Wednesday, 16 January 2013

Why Should You Bother to Create Your Own Product?


At first glance, creating your own product seems like a big hassle when you could just sell other people's products and take an - often hefty - commission. Or you could go across to a resale rights site, buy a product for $10 or so and - if you believe the sales pitch - resell it to people for triple that amount or more. Of course, that second scenario doesn't actually pan out in real life, but you live in hope!
Selling other people's products
There are several problems with selling other people's products, especially if the other person is only someone that you've "met" on the internet.
Firstly, the other person may stop selling the product without notice. That's happened to me on a number of occasions. In one instance, I was making a good number of sales per month so I know it wasn't due to lack of profitability. They just disappeared off the face of the earth.
In other instances the product wasn't selling enough to keep the domain name going so, again, that negated all the time I'd spent promoting it.
Or, more recently, a software program I was promoting was removed because it no longer worked and it wasn't worth the developer spending the necessary money to bring it up to date.
So, as you can see, selling other people's products isn't the smooth path that people promoting affiliate marketing as an almost dream lifestyle quietly don't tell you. You have all the risk that any commission only salesperson has. Without necessarily getting the compensation to go with it.
Buying in re-sale rights
Resale rights are just that - the right (subject to certain restrictions) to sell a product as your own. The supermarkets do a version of this all the time - it's called white labelling because historically a product was supplied in plain white packaging, ready for the purchaser to put their own label on it. Nowadays all that is usually done by the manufacturer but the name has stuck.
With information products, you usually get a PDF book, maybe the Word document associated with it, possibly some audios and/or videos and maybe a sales letter and graphics.
Which sounds like a bargain until you find out that your granny could write a more compelling sales letter. Sure, the letter looks good but it doesn't do the job of selling.
Then there's the main product itself. 60 pages of (usually) ghost written content that's been researched - if indeed it has been researched - on Wikipedia and a handful of blogs.
There's a reason the original author didn't want their name on it.
Creating your own product
So long as you know your subject, this isn't actually as difficult as it sounds.

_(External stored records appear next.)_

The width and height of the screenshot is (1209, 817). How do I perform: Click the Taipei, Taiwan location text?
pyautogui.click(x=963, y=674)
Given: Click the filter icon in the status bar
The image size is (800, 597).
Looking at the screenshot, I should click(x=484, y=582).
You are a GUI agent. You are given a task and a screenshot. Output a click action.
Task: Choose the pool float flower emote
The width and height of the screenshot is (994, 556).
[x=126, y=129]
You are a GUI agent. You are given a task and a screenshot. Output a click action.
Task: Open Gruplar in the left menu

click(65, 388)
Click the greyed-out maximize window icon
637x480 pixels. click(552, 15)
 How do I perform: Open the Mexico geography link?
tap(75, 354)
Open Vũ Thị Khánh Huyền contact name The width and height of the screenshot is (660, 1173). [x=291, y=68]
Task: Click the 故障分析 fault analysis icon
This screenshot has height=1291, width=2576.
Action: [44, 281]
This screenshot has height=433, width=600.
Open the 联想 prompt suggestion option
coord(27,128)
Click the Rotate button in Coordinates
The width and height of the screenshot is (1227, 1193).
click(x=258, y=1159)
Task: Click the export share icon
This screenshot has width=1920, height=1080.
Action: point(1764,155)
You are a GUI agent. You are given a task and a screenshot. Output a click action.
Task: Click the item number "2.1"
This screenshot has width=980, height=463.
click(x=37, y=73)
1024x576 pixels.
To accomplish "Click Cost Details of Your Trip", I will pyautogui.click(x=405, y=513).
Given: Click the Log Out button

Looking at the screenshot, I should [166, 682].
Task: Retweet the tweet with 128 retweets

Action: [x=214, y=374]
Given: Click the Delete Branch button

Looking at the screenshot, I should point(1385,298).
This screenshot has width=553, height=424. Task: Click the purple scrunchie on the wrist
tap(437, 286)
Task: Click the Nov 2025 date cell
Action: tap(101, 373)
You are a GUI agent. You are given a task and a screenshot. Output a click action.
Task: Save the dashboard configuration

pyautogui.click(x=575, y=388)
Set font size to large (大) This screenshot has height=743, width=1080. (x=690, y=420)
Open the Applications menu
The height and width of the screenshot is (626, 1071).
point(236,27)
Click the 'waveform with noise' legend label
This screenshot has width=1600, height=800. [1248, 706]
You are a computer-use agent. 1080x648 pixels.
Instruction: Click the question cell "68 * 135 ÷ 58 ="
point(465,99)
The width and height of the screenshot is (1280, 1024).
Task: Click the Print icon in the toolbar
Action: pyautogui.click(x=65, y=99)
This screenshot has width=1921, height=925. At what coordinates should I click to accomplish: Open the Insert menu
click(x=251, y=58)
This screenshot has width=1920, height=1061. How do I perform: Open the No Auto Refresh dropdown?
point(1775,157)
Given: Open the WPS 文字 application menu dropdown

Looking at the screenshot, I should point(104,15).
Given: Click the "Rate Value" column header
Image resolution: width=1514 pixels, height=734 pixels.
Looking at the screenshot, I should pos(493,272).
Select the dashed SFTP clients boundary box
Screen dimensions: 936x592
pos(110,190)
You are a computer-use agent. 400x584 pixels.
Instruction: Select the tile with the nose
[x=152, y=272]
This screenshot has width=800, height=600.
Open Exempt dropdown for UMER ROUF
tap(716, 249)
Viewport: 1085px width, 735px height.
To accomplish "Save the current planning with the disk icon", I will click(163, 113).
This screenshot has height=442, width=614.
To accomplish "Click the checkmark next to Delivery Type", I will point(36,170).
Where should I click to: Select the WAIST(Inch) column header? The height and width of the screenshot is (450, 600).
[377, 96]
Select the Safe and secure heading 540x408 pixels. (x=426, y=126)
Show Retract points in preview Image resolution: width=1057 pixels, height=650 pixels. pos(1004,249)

The main product just needs to be created - written or spoken or video - from an outline you create. So spend a while getting down the main sections and the sub-sections and the sub-sub-sections. Then create something valuable about each.
The sales letter doesn't have to be top quality copy. Sometimes home-made sales copy works a lot better as it doesn't come across that you're a slick salesman. Some sites even deliberately make their sales letters look like they weren't written by a professional - but we're often talking big money for that as these often are, and that kind of copywriter really isn't cheap.
Graphics can be done at sites like Fiverr and so long as you supply the original image that you've bought and got the license to, the results are fine and you won't get in trouble on copyright.
Then there's the advantage that you can use an affiliate program to resell your product and let other people act as commission only salespeople for you. It's win-win for you!